BEGIN

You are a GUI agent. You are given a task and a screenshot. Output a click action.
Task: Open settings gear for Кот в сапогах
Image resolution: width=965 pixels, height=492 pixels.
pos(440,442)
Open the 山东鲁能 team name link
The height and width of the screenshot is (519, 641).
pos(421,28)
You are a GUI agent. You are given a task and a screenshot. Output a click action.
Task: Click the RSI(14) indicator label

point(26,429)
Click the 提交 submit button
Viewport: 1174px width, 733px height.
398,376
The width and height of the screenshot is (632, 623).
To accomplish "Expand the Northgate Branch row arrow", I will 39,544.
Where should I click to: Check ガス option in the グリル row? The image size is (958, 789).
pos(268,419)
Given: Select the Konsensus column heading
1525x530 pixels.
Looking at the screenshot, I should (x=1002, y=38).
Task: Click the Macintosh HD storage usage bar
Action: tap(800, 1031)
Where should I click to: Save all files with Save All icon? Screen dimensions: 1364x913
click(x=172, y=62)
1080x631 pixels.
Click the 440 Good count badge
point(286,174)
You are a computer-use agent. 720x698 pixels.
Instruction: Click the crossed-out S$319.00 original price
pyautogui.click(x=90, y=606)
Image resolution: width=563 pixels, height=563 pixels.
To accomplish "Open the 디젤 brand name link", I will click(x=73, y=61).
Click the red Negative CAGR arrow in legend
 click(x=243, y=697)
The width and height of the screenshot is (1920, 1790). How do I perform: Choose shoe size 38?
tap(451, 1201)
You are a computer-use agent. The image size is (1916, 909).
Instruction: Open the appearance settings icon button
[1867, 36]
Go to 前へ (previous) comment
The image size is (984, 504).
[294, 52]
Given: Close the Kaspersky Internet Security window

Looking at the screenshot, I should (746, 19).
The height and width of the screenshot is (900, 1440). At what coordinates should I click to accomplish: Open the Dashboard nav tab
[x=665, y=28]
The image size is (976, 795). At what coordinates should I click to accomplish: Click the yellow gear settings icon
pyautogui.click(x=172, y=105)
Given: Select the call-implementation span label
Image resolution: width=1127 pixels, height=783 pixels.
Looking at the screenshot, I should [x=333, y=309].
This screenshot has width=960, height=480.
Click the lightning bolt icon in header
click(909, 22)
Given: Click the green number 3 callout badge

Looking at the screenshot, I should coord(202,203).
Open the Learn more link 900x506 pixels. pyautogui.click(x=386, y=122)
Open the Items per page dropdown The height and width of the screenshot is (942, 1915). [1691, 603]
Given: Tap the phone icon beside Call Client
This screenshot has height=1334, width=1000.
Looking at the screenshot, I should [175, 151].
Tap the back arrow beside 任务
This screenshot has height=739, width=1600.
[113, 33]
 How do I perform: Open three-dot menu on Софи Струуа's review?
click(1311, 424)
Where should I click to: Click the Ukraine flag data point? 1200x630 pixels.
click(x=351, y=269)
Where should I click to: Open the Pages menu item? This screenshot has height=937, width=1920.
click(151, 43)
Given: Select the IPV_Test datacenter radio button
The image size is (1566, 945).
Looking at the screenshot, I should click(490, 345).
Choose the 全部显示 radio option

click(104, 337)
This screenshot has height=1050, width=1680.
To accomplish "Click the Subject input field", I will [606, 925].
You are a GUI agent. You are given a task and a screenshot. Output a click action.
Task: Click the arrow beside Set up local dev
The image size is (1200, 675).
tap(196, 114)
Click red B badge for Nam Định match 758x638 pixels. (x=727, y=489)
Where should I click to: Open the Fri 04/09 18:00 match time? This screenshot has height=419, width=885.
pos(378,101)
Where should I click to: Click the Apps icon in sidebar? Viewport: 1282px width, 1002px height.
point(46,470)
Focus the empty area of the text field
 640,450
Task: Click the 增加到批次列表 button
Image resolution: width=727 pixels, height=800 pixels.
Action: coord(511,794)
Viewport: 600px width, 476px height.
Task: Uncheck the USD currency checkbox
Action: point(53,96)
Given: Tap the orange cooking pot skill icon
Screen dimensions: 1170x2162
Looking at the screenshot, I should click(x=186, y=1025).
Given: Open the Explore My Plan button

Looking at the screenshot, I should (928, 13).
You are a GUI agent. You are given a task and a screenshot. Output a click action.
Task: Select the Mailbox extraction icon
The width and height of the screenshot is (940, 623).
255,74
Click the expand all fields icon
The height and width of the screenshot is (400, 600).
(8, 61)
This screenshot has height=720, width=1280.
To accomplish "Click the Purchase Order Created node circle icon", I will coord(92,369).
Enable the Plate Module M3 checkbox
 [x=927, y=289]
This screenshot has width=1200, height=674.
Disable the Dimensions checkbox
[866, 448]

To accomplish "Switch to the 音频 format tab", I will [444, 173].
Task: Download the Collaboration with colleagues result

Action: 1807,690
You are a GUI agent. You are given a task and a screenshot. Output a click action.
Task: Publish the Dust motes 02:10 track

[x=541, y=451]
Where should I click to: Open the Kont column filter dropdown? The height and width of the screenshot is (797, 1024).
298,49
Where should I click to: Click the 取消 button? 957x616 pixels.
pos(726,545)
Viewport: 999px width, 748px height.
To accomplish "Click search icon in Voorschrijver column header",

END

## TASK DETAILS
Only the lines from the first one of the listing up to and including the line where "The width and height of the screenshot is (632, 623)." appears are wanted, reproduced exactly.

## YOUR RESPONSE
You are a GUI agent. You are given a task and a screenshot. Output a click action.
Task: Open settings gear for Кот в сапогах
Image resolution: width=965 pixels, height=492 pixels.
pos(440,442)
Open the 山东鲁能 team name link
The height and width of the screenshot is (519, 641).
pos(421,28)
You are a GUI agent. You are given a task and a screenshot. Output a click action.
Task: Click the RSI(14) indicator label

point(26,429)
Click the 提交 submit button
Viewport: 1174px width, 733px height.
398,376
The width and height of the screenshot is (632, 623).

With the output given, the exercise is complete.